Grocery Union Bosses Win, Consumers and Taxpayers Lose in Keystone State

Today Pennsylvania is one of just two states in which the government retains monopolies on retail sales of both liquor and wine consumed off-premises.  According to recent polling, ordinary citizens in Pennsylvania overwhelmingly favor privatization of the sale of alcohol

And there’s no compelling reason to believe Pennsylvania’s governor, Democrat Tom Wolf, really disagrees with the majority of his constituents about whether, in principle, the state government should maintain a monopoly over retail liquor and wine sales.  But in practice Mr. Wolf does vehemently oppose privatization, no doubt primarily for one highly political reason:  United Food and Commercial Workers (UFCW) union bosses wield monopoly-bargaining and forced-dues privileges over thousands of employees at government-controlled liquor stores in the Keystone State today.
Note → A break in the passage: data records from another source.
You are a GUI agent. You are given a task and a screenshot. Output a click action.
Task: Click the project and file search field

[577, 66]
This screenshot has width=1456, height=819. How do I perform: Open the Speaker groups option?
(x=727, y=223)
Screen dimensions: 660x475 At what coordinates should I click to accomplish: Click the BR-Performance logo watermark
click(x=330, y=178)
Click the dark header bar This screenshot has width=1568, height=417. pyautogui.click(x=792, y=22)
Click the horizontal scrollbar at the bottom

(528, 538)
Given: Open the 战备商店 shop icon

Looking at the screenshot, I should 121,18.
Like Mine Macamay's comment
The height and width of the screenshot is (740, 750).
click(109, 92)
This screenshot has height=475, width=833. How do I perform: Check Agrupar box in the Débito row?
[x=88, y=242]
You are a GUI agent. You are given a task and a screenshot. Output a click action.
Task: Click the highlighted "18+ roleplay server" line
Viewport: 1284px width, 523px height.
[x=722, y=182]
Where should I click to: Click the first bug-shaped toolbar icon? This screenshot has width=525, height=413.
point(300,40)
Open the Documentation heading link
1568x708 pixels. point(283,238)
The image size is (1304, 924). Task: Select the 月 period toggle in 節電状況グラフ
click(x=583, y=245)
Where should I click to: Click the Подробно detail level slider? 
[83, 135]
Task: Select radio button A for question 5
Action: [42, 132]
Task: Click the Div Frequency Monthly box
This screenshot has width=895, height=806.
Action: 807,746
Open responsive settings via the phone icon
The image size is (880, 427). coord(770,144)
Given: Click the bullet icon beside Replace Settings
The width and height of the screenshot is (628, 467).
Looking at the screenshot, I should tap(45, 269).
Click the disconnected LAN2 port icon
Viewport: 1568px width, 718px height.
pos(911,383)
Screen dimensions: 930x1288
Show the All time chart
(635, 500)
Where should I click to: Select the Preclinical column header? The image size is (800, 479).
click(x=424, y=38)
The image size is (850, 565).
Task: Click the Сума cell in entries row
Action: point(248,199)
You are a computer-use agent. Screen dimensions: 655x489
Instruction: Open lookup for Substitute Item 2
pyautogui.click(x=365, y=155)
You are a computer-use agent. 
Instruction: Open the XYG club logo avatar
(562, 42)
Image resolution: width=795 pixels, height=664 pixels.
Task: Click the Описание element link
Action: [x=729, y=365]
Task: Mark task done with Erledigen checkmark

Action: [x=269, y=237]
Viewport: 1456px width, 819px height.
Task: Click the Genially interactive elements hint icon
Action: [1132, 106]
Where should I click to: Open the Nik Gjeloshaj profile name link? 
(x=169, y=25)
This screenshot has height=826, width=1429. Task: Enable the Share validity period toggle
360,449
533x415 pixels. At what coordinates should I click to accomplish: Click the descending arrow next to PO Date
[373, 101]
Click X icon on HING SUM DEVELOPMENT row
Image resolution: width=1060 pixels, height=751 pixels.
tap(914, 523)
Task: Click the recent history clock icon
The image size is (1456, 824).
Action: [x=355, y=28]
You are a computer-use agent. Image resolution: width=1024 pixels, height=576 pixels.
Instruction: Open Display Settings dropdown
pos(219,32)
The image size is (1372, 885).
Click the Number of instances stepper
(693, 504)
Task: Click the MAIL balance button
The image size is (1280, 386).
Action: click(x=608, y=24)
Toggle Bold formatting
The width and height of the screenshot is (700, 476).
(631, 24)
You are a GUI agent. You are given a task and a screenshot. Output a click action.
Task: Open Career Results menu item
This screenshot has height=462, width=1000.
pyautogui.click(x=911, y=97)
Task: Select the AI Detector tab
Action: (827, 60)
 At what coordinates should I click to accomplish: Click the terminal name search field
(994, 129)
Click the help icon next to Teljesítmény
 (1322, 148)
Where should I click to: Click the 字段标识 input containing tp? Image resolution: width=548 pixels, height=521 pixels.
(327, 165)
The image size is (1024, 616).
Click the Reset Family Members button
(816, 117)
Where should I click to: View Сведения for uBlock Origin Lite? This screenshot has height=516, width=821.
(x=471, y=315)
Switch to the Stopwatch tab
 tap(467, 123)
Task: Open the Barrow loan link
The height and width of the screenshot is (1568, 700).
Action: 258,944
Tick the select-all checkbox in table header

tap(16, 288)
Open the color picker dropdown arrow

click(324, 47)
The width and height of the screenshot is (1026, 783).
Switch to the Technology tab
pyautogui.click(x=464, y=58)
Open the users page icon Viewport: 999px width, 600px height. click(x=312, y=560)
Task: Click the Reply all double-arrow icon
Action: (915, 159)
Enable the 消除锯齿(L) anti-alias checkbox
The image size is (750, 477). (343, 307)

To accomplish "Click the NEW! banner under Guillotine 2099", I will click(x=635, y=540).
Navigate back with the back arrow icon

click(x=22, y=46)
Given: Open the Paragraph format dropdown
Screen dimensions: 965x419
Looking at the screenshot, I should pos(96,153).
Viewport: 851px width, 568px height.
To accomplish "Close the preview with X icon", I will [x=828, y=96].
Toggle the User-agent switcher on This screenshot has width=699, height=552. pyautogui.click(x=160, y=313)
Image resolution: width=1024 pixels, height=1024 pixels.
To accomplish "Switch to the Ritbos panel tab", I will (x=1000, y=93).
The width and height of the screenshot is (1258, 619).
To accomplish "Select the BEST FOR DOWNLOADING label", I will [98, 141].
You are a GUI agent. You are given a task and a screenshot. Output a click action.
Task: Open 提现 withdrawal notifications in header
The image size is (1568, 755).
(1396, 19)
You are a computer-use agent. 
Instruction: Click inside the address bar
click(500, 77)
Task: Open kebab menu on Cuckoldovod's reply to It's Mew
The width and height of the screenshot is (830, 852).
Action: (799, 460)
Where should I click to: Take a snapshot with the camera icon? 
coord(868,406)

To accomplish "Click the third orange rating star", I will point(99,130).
The UFCW hierarchy knows that, if Pennsylvania’s liquor and wine sales are privatized, there’s a strong possibility employees will ditch the union. According to labor economists Barry Hirsch and David Macpherson, government employees in Pennsylvania are nearly seven times as likely be unionized as private-sector employees.  That’s largely because government employers know government union bosses will be a powerful lobbying force helping them get more taxpayer funding for their agency if they supinely acquiesce to Big Labor monopoly bargaining and forced union dues.  Private employers have no remotely equivalent incentive to sell out their employees’ individual freedom.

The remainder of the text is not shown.